A genetically defined disease model reveals that urothelial cells can initiate divergent bladder cancer phenotypes

• Published in: Proceedings of the National Academy of Sciences - PNAS Vol. 117; no. 1; pp. 563 - 572
• Main Authors: Wang, Liang, Smith, Bryan A., Balanis, Nikolas G., Tsai, Brandon L., Nguyen, Kim, Cheng, Michael W., Obusan, Matthew B., Esedebe, Favour N., Patel, Saahil J., Zhang, Hanwei, Clark, Peter M., Sisk, Anthony E., Said, Jonathan W., Huang, Jiaoti, Graeber, Thomas G., Witte, Owen N., Chin, Arnold I., Park, Jung Wook
• Format: Journal Article
• Language: English
• Published: United States National Academy of Sciences 07.01.2020
• Subjects: Animals; Antineoplastic Agents, Immunological - pharmacology; Antineoplastic Agents, Immunological - therapeutic use; B7-H1 Antigen - antagonists & inhibitors; B7-H1 Antigen - metabolism; Biological Sciences; Bladder; Bladder cancer; Cancer; Carcinoma, Small Cell - genetics; Carcinoma, Small Cell - pathology; Carcinoma, Small Cell - therapy; Carcinoma, Transitional Cell - genetics; Carcinoma, Transitional Cell - pathology; Carcinoma, Transitional Cell - therapy; Cell surface; Cell Transformation, Neoplastic - drug effects; Cell Transformation, Neoplastic - genetics; Cells, Cultured; Cystectomy; Datasets as Topic; Epithelial Cells; Gene Expression Regulation, Neoplastic; Genetic Engineering; Humans; Immune checkpoint inhibitors; Lymphocytes; Lymphocytes, Tumor-Infiltrating - metabolism; Mice; Pathogenesis; PD-L1 protein; Phenotypes; Primary Cell Culture; Proteins; RNA-Seq; Squamous cell carcinoma; Transcription; Tumor cells; Tumor-infiltrating lymphocytes; Tumors; Urinary Bladder - cytology; Urinary Bladder - pathology; Urinary Bladder - surgery; Urinary Bladder Neoplasms - genetics; Urinary Bladder Neoplasms - pathology; Urinary Bladder Neoplasms - therapy; Urothelial carcinoma; Urothelium - cytology; Urothelium - pathology; Xenograft Model Antitumor Assays; Xenografts; Xenotransplantation; preclinical model; cell surface protein; urothelial cell; cancer phenotypes
• ISSN: 0027-8424; 1091-6490
• DOI: 10.1073/pnas.1915770117

Small cell carcinoma of the bladder (SCCB) is a rare and lethal phenotype of bladder cancer.
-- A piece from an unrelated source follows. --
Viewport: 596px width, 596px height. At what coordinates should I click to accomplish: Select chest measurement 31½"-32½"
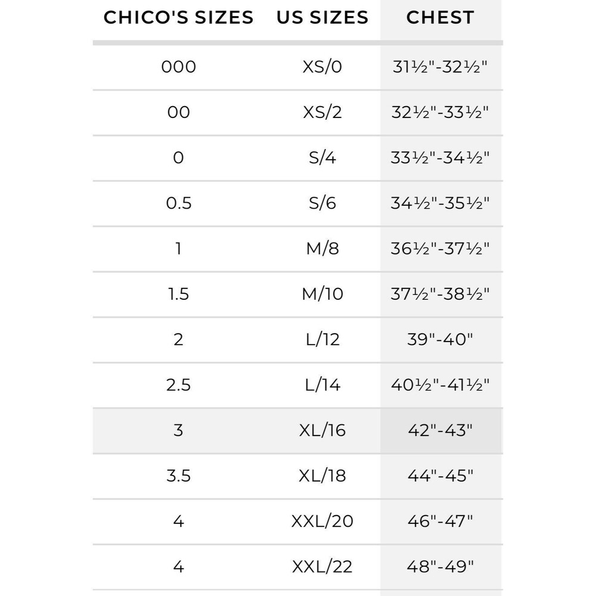tap(440, 67)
The pathogenesis and molecular features are unknown. Here, we established a genetically engineered SCCB model and a cohort of patient SCCB and urothelial carcinoma samples to characterize molecular similarities and differences between bladder cancer phenotypes. We demonstrate that SCCB shares a urothelial origin with other bladder cancer phenotypes by showing that urothelial cells driven by a set of defined oncogenic factors give rise to a mixture of tumor phenotypes, including small cell carcinoma, urothelial carcinoma, and squamous cell carcinoma. Tumor-derived single-cell clones also give rise to both SCCB and urothelial carcinoma in xenografts. Despite this shared urothelial origin, clinical SCCB samples have a distinct transcriptional profile and a unique transcriptional regulatory network. Using the transcriptional profile from our cohort, we identified cell surface proteins (CSPs) associated with the SCCB phenotype. We found that the majority of SCCB samples have PD-L1 expression in both tumor cells and tumor-infiltrating lymphocytes, suggesting that immune checkpoint inhibitors could be a treatment option for SCCB. We further demonstrate that our genetically engineered tumor model is a representative tool for investigating CSPs in SCCB by showing that it shares a similar a CSP profile with clinical samples and expresses SCCB–up-regulated CSPs at both the mRNA and protein levels. Our findings reveal distinct molecular features of SCCB and provide a transcriptional dataset and a preclinical model for further investigating SCCB biology.